### Aim of the task:
Go over the material below and report every line that contains the word "computer".

### Records shown:
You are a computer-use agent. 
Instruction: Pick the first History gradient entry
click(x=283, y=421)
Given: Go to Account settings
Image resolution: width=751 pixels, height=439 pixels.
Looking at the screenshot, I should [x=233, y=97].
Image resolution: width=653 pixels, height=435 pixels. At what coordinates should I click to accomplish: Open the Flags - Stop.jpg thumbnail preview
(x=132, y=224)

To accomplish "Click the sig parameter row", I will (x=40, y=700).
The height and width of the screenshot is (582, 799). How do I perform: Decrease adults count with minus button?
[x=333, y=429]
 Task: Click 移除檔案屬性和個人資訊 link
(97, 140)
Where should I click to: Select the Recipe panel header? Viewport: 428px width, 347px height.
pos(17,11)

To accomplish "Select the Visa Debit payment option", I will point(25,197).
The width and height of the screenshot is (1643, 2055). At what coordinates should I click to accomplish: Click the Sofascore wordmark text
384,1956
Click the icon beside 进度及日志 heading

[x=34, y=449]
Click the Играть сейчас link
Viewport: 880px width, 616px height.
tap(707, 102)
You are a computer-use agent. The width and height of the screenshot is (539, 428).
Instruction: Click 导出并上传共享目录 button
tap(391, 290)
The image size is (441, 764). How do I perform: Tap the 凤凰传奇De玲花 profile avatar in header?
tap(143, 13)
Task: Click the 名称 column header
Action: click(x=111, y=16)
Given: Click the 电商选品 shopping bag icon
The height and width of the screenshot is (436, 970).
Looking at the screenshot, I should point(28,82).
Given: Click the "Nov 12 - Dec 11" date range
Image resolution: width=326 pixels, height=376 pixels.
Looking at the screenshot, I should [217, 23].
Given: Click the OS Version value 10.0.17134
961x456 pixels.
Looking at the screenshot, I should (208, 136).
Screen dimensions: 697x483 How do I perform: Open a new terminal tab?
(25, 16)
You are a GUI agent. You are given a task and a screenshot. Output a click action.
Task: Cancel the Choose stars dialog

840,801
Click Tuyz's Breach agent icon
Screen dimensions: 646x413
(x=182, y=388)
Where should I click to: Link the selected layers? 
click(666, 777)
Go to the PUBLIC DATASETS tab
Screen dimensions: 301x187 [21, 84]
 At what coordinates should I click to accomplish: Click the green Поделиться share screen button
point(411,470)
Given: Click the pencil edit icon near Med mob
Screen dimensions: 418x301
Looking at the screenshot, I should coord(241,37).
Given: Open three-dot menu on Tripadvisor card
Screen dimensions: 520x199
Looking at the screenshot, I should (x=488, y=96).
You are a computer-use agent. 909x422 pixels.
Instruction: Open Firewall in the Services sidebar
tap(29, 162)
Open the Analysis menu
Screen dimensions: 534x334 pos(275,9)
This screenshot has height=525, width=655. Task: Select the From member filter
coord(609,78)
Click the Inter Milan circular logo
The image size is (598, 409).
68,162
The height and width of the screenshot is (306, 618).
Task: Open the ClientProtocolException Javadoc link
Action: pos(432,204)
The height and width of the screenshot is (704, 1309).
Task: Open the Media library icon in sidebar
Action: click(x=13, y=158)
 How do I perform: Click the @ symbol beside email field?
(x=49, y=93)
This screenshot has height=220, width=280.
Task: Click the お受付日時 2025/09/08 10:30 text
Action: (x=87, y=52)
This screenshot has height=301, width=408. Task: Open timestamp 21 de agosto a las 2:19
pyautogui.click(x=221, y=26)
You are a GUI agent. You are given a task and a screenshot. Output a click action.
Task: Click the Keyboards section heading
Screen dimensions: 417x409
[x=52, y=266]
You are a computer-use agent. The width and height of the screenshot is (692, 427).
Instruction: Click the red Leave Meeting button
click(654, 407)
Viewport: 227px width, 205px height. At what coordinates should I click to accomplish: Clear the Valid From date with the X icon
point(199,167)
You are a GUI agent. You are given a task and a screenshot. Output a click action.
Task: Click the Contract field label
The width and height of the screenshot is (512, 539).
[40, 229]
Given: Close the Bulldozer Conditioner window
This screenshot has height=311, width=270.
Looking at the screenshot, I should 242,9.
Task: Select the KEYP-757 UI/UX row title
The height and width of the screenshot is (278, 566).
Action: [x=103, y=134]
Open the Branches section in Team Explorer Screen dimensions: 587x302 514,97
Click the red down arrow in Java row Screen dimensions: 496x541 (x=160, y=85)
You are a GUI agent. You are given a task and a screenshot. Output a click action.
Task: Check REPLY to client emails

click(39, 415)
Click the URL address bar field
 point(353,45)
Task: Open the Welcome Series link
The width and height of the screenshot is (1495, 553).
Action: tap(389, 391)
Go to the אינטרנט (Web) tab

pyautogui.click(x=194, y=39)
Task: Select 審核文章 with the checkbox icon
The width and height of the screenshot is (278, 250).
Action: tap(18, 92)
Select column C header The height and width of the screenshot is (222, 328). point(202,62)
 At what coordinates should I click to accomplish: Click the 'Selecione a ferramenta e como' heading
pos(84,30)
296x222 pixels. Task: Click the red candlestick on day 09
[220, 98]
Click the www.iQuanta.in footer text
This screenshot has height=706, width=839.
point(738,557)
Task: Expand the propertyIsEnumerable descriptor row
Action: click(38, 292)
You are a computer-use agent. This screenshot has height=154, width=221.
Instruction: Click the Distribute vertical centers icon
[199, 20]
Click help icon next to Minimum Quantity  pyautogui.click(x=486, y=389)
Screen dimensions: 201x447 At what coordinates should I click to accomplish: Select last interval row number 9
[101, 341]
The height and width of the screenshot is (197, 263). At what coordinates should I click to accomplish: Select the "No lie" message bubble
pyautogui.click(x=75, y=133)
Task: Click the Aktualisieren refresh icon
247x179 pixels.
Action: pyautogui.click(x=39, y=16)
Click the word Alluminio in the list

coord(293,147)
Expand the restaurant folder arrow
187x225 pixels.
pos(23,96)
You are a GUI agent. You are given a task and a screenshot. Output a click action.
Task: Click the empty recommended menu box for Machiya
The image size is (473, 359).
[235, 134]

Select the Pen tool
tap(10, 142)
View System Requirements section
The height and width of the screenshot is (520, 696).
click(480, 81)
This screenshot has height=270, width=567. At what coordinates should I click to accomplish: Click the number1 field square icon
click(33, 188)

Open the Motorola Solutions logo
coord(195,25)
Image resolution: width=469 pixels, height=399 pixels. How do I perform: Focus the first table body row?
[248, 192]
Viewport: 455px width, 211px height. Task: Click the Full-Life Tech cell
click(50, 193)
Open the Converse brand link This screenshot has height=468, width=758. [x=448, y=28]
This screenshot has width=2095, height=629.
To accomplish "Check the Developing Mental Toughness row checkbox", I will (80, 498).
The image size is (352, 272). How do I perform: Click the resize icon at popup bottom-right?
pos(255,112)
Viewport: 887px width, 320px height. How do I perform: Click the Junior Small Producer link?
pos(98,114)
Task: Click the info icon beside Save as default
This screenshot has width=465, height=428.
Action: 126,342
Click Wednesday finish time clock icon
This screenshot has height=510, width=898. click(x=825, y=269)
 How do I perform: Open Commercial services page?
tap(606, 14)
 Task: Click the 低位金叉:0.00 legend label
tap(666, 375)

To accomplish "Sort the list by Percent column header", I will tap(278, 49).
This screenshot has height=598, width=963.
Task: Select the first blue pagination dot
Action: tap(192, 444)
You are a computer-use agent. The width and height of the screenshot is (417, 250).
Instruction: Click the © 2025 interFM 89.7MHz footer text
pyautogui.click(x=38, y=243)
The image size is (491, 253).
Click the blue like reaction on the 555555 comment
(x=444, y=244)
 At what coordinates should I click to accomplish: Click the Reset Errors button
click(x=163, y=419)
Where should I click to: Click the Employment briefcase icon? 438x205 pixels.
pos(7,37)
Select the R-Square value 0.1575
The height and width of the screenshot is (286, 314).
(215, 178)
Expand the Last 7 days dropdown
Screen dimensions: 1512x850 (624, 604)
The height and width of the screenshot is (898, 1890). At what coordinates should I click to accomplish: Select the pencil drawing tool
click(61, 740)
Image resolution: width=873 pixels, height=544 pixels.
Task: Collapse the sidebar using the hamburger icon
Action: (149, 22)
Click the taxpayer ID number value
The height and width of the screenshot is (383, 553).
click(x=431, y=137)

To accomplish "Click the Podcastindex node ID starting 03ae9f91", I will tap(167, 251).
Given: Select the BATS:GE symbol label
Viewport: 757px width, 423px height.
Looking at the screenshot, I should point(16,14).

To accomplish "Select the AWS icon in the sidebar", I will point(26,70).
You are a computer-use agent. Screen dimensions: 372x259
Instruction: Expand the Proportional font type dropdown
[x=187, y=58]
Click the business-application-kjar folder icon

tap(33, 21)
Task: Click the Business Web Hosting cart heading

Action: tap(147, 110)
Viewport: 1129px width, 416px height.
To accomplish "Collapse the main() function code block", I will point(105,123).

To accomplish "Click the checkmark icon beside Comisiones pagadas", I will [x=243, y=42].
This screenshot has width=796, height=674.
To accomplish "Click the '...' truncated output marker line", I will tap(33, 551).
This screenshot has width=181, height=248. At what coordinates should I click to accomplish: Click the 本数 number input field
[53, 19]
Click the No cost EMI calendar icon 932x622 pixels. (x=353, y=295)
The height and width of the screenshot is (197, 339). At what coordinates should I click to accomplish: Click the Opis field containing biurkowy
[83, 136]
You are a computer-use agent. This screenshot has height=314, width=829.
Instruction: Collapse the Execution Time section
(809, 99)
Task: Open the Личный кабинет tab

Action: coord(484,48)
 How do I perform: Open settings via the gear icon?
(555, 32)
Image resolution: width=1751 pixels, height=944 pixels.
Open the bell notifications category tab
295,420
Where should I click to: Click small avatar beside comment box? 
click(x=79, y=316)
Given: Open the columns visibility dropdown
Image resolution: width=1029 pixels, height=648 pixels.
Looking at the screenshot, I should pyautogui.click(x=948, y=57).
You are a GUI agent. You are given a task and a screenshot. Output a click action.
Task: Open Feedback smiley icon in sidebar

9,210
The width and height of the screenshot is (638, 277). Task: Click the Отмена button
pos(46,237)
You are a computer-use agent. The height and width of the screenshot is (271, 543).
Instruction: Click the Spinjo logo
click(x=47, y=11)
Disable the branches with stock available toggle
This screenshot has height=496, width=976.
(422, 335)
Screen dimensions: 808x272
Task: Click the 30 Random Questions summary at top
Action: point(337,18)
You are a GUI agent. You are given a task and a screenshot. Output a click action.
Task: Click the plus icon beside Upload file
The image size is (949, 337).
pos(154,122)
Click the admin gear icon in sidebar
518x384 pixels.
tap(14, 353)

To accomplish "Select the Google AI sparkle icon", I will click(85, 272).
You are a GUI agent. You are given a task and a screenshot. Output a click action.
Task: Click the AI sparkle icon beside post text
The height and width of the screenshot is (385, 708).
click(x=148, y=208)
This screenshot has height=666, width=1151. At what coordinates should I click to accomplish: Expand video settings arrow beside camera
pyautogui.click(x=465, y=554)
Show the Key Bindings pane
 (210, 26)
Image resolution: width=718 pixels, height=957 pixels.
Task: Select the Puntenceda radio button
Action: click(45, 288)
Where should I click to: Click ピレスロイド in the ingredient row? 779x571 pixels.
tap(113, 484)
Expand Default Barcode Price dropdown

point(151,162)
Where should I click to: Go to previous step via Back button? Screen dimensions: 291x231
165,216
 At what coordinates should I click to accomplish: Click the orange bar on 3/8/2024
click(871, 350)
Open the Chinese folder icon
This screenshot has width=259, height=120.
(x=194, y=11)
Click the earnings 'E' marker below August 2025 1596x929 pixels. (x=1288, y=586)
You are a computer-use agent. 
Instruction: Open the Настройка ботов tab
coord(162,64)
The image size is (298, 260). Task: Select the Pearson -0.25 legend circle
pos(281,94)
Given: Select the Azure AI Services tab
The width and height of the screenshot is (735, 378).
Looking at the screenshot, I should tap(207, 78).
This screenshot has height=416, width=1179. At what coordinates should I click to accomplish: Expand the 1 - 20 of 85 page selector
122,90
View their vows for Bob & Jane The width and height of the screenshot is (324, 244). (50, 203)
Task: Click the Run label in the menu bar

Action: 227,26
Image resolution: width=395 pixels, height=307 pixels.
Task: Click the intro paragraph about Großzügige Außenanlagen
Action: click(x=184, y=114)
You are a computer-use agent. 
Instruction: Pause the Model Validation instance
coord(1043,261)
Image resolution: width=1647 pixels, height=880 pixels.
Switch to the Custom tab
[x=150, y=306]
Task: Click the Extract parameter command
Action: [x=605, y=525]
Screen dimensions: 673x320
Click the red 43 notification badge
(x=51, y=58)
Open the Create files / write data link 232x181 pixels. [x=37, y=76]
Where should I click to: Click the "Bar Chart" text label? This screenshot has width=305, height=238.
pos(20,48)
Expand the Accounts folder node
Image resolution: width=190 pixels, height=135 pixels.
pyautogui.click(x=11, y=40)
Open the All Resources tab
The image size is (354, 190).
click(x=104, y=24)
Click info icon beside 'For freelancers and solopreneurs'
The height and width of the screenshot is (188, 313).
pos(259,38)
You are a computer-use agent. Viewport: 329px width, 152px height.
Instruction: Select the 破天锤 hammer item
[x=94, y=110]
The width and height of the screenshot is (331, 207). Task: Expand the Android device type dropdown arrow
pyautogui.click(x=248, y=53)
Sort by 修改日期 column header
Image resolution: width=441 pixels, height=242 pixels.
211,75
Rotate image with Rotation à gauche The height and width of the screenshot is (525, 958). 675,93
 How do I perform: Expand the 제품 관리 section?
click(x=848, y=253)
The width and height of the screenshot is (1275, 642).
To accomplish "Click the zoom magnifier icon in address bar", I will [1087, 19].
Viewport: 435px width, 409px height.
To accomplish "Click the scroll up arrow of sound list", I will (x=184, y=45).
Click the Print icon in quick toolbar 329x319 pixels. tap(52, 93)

### Reply:
You are a computer-use agent. 
You are a computer-use agent. The width and height of the screenshot is (539, 428).
You are a computer-use agent. 909x422 pixels.
You are a computer-use agent. The width and height of the screenshot is (692, 427).
You are a computer-use agent. This screenshot has height=154, width=221.
You are a computer-use agent. The width and height of the screenshot is (417, 250).
You are a computer-use agent. Screen dimensions: 372x259
You are a computer-use agent. This screenshot has height=314, width=829.
You are a computer-use agent. The height and width of the screenshot is (271, 543).
You are a computer-use agent. 
You are a computer-use agent. 
You are a computer-use agent. Viewport: 329px width, 152px height.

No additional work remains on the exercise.